## Saved data entries
---
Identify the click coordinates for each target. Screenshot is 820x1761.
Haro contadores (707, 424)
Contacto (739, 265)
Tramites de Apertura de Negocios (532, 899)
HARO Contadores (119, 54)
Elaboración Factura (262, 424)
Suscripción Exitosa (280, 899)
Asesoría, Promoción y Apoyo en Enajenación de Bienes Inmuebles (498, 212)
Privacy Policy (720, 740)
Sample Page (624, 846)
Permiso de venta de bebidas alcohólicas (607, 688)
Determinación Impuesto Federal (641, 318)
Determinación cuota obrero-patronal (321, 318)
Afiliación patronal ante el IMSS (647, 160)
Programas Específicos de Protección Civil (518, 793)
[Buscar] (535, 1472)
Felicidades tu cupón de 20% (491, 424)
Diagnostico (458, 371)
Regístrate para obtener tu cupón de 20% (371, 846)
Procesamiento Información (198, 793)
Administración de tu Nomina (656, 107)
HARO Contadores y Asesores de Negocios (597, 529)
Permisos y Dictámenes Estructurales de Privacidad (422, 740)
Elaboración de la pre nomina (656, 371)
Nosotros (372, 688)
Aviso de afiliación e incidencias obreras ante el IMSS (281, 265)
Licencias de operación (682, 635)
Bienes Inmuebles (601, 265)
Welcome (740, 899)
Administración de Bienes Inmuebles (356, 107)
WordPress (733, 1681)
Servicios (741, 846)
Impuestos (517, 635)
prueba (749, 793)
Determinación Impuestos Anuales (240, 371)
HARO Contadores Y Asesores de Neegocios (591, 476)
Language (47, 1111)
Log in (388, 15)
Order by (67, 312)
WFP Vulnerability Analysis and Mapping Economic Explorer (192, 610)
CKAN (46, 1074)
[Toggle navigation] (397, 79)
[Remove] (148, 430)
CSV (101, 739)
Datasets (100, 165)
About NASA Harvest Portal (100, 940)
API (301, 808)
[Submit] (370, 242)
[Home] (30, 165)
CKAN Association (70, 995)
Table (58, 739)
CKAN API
---
## Required work
Look through the entries above. Extract each line with the word "ante".

## Solution to this exercise
Afiliación patronal ante el IMSS (647, 160)
Aviso de afiliación e incidencias obreras ante el IMSS (281, 265)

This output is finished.